The workshop shall bring together experts and prospective researchers around the exciting and future-oriented topic of plagiarism analysis, authorship identification, and high similarity search. This topic receives increasing attention, which results, among others, from the fact that information about nearly any subject can be found on the World Wide Web. At first sight, plagiarism, authorship, and near-duplicates may pose very different challenges; however, they are closely related in several technical respects.
Plagiarism is the act of copying or including another author's ideas, language, or writing, without proper acknowledgment of the original source. Plagiarism analysis is a collective term for computer-based methods to identify a plagiarism offense. In connection with text documents we distinguish between corpus-based and intrinsic analysis: the former compares suspicious documents against a set of potential original documents, the latter identifies potentially plagiarized passages by analyzing the suspicious document with respect to changes in writing style. Such passages then can be used as a starting point for a Web search or for human inspection.
Plagiarism offense and plagiarism analysis can pertain to every kind of a digital media, e.g. text, program code, or images.
Authorship identification divides into so-called attribution and verification problems. In the authorship attribution problem, one is given examples of the writing of a number of authors and is asked to determine which of them authored given anonymous texts. If it can be assumed for each test document that one of the specified authors is indeed the actual author, the problem fits the standard paradigm of a text categorization problem. In the authorship verification problem, one is given examples of the writing of a single author and is asked to determine if given texts were or were not written by this author. As a categorization problem, verification is significantly more difficult than attribution. Authorship verification and intrinsic plagiarism analysis represent two sides of the same coin.
Near-duplicate detection is mainly a problem of the World Wide Web: duplicate Web pages increase the index storage space of search engines, slow down result serving, and decrease the retrieval precision. A naive solution to near-duplicate detection is the pairwise comparison of all documents.

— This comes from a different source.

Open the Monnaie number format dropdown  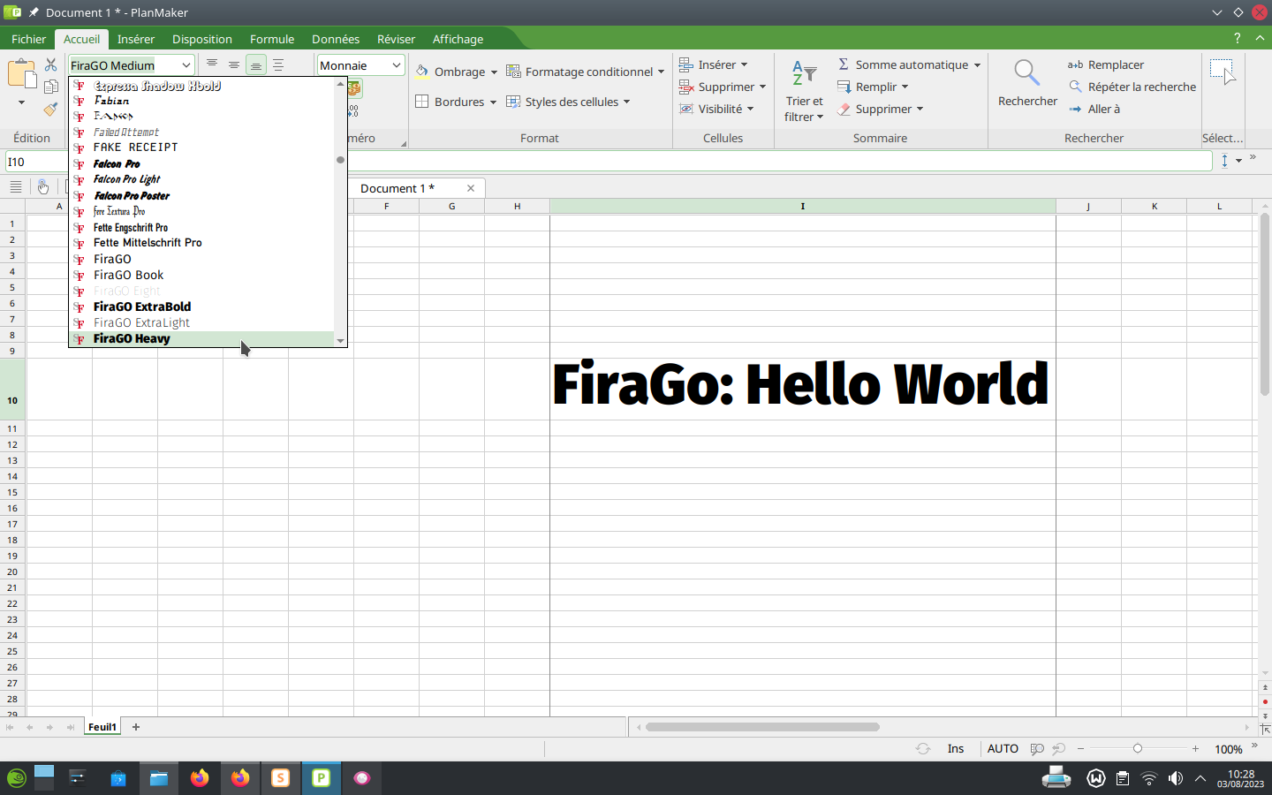(397, 65)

With specialized ''document models'', such as fingerprinting or locality sensitive hashing, a significantly reduced number of comparisons is necessary. These approaches provide efficient but incomplete solutions for solving the nearest neighbor problem in high dimensions.
Near-duplicate detection relates directly to plagiarism analysis: at the document level, near-duplicate detection and plagiarism analysis represent also two sides of the same coin. For a plagiarism analysis at the paragraph level, the same specialized document models (e.g. shingling, fingerprinting, hashing) can be applied, where a key problem is the selection of useful chunks from a document.

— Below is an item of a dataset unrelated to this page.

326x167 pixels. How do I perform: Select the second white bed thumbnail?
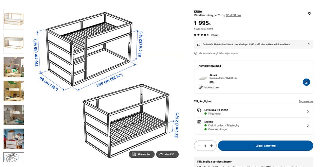point(14,43)
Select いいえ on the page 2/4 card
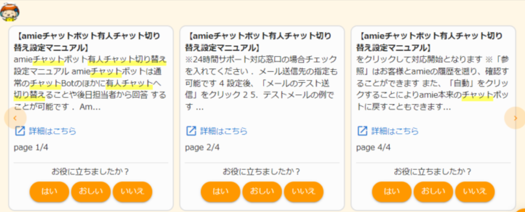 coord(303,192)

The development of new solutions for the outlined problems may benefit from the combination of existing technologies, and in this sense the workshop provides a platform that spans different views and approaches. The following list gives examples from the outlined field for which contributions are welcome (but not restricted to):
The workshop addresses researchers, users, and practitioners from different fields: data mining and machine learning, document and knowledge management, semantic technologies, computer linguistics, social sciences, and information retrieval in general. We solicit contributions dealing with theoretical and practical questions of the development, use, and evaluation of theories and tools related to the workshop theme. Contributions will be peer-reviewed by at least two experts from the related field.
The workshop shall encourage the presentation of novel ideas in a possibly less formal way; however, we are still striving for high-quality contributions. Each contribution will be peer-reviewed by at least two reviewers, accepted papers will be included in the workshop proceedings. Depending on the quality of their contribution the author(s) of an accepted paper are invited to give a long or short presentation of their work. Moreover, we plan to invite the authors of the best papers to submit an overview article of their work for a special issue of an international journal, edited by the organizers with the aid of the program committee.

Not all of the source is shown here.